━━ 本文

SCHOOL PROJECT

スクールプロジェクト - 各国事例 -

スクールプロジェクトでは2022年2月現在、累計7カ国、127万人の子ども達に器楽教育の機会を提供してきました。

ベトナム

ベトナム教育訓練省と連携して、小中学校の音楽教科に楽器を用いた教育の導入・定着化を推進する取り組みを行いました。
2020年9月まで、同国の小中学校の学習指導要領には、楽器を用いた教育が組み込まれておらず、学校の音楽授業で楽器に触れる機会がありませんでした。そこでヤマハは、学習指導要領への楽器を用いた教育の導入・定着化を目指し、取り組みを行ってきました。2017年には、教育訓練省初等教育局と「楽器を用いたリコーダークラブ活動の展開」に関する覚書を締結し、2019年までの約2年間、10都市累計275校の小学校でリコーダークラブ活動を政府公認のもと展開してきました。
これらの取り組みは2016年に文部科学省「日本型教育の海外展開推進事業(EDU-Portニッポン)」の公認プロジェクトに選定されたのに続き、2018年9月には同応援プロジェクトに選ばれました。また、2018年6月にはJETRO(日本貿易振興機構)の「社会課題解決型ルール形成支援プロジェクト」にも採択され支援を得ることになりました。

━━━━
━━ 抜粋データ

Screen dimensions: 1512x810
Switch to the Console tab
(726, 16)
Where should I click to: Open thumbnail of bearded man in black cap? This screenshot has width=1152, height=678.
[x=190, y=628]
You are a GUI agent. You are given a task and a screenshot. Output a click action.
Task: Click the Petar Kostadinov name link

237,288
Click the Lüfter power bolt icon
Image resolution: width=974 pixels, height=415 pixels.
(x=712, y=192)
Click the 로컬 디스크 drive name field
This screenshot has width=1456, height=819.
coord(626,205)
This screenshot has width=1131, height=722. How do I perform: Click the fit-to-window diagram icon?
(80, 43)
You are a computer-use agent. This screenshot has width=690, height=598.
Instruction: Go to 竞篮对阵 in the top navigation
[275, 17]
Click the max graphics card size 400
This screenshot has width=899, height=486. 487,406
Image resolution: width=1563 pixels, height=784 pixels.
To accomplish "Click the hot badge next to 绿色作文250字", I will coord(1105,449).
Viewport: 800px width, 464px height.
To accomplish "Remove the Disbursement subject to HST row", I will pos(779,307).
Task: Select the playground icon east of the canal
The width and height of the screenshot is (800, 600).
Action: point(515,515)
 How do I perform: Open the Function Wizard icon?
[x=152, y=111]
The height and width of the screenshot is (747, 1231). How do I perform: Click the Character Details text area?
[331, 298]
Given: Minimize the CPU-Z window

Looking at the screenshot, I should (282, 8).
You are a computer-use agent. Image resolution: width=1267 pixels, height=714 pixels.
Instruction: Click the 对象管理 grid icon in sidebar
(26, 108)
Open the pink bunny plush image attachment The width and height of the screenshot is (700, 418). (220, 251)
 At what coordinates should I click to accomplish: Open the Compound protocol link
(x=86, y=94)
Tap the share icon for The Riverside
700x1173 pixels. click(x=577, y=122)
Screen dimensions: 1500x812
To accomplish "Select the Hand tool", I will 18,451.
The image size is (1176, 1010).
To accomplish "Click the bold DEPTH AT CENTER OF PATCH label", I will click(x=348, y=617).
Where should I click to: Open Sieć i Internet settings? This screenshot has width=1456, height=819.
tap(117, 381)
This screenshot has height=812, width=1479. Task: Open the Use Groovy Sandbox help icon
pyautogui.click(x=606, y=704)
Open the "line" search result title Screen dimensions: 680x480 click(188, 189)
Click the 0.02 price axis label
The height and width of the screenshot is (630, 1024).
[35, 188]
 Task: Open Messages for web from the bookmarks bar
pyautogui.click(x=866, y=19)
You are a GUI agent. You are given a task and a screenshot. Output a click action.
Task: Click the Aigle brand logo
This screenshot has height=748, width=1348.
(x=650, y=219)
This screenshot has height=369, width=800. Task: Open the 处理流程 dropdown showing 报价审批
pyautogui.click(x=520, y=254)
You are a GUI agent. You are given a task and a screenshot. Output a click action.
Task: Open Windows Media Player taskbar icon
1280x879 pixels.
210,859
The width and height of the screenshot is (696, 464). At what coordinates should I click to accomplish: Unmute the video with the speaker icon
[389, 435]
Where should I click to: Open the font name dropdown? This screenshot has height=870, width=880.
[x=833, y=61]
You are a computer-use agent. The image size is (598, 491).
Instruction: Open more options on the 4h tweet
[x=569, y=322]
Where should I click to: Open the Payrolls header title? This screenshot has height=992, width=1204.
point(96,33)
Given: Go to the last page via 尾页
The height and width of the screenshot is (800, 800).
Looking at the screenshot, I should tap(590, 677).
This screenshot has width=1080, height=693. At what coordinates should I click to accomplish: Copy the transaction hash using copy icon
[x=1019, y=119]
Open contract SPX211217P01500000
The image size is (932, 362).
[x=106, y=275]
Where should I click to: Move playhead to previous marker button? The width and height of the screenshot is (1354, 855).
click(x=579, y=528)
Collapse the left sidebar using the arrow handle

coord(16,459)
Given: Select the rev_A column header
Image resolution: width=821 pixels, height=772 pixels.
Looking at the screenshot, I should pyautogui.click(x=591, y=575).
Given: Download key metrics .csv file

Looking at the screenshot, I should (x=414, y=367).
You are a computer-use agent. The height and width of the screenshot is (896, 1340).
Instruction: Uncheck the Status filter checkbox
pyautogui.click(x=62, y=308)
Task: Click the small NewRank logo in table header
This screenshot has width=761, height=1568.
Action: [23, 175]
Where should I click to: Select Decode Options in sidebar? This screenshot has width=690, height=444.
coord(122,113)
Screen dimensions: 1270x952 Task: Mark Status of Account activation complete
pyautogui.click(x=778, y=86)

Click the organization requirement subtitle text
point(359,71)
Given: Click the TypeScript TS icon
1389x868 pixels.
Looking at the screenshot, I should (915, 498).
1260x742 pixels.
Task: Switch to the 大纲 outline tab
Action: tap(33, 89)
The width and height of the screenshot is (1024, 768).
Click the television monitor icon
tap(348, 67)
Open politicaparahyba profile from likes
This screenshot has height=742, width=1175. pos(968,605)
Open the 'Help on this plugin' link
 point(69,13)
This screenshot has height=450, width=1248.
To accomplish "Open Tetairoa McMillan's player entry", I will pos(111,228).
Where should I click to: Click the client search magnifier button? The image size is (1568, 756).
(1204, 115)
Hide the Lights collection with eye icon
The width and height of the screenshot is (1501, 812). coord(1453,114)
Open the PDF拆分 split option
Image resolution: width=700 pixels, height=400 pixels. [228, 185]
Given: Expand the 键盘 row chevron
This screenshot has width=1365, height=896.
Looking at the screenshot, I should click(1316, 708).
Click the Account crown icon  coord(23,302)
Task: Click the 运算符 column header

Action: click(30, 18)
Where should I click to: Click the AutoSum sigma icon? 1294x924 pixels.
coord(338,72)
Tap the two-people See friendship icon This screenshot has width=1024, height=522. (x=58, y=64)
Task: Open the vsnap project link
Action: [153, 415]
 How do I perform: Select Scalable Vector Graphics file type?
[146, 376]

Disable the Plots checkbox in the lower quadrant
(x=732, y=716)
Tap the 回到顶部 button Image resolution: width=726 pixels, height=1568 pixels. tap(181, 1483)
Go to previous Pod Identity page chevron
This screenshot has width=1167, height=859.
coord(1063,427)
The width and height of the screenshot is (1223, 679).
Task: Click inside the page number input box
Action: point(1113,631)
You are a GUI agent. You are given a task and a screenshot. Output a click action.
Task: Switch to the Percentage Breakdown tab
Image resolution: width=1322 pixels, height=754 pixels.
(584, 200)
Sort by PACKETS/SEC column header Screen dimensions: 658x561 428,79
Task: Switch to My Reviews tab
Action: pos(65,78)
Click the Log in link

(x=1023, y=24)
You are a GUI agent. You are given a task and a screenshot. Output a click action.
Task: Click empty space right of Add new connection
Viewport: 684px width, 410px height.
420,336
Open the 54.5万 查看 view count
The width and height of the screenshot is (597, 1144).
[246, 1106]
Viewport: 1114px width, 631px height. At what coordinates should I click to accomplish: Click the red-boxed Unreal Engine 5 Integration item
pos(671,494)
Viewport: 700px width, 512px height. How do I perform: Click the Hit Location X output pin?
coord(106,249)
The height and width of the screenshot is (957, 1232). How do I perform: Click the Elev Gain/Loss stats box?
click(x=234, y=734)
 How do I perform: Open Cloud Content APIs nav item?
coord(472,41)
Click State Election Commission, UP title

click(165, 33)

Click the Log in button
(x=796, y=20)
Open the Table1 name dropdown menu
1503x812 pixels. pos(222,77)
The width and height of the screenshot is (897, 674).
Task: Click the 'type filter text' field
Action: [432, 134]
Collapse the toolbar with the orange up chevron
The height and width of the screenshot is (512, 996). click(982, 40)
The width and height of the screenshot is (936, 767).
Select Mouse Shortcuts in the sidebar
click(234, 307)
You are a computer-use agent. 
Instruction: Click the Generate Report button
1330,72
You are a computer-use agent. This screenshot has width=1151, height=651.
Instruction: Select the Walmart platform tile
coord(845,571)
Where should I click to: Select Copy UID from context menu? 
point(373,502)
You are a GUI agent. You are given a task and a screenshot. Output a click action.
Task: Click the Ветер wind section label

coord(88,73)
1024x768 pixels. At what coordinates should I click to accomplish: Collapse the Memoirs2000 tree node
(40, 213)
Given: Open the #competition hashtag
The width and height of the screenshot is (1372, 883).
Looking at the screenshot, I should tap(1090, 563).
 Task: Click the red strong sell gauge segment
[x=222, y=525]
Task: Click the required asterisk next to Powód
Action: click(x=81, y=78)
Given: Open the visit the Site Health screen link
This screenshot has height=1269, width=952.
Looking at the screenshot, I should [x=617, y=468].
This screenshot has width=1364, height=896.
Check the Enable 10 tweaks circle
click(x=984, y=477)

━━━━

課題の指示:
1: レコードのうち、「You are a computer-use agent. The height」を含む行から「point(359,71)」を含む行までを、「Status」を「State」に置き換えて書き直してください。ほかの部分はそのまま残してください。
2: ベトナムでの器楽教育の取り組みを紹介する本文を、最後の文の後から書き継いでください。

解答一覧:
1:
You are a computer-use agent. The height and width of the screenshot is (896, 1340).
Instruction: Uncheck the State filter checkbox
pyautogui.click(x=62, y=308)
Task: Click the small NewRank logo in table header
This screenshot has width=761, height=1568.
Action: [23, 175]
Where should I click to: Select Decode Options in sidebar? This screenshot has width=690, height=444.
coord(122,113)
Screen dimensions: 1270x952 Task: Mark State of Account activation complete
pyautogui.click(x=778, y=86)

Click the organization requirement subtitle text
point(359,71)

2:
最終的には、2020年9月の新学習指導要領に器楽教育が組み込まれ、ベトナム全国の小学校にて授業が開始されています。
ヤマハは今後も、政府や関係機関とのパートナーシップのもと、ベトナムでの音楽文化の創造・発展のために支援を継続していきます。

ベトナムでの器楽教育導入支援施策

  • 小学校でのリコーダークラブ活動支援
  • 教科書改訂支援
  • 教員養成支援
ベトナムにおける取り組み事例 、リコーダートライアル授業
リコーダートライアル授業
ベトナムにおける取り組み事例 、ヤマハ・リコーダー・フェスティバル(ハノイ)
ヤマハ・リコーダー・フェスティバル(ハノイ)
ベトナムにおける取り組み事例 、ハノイ国立教育大学での器楽教員養成講座
ハノイ国立教育大学での器楽教員養成講座

エジプト

エジプトでは、現地の教育関係者の間で社会性・協調性および規律といった非認知能力の発達を課題として挙げる声があり、現在、新カリキュラムでの教育を推進しています。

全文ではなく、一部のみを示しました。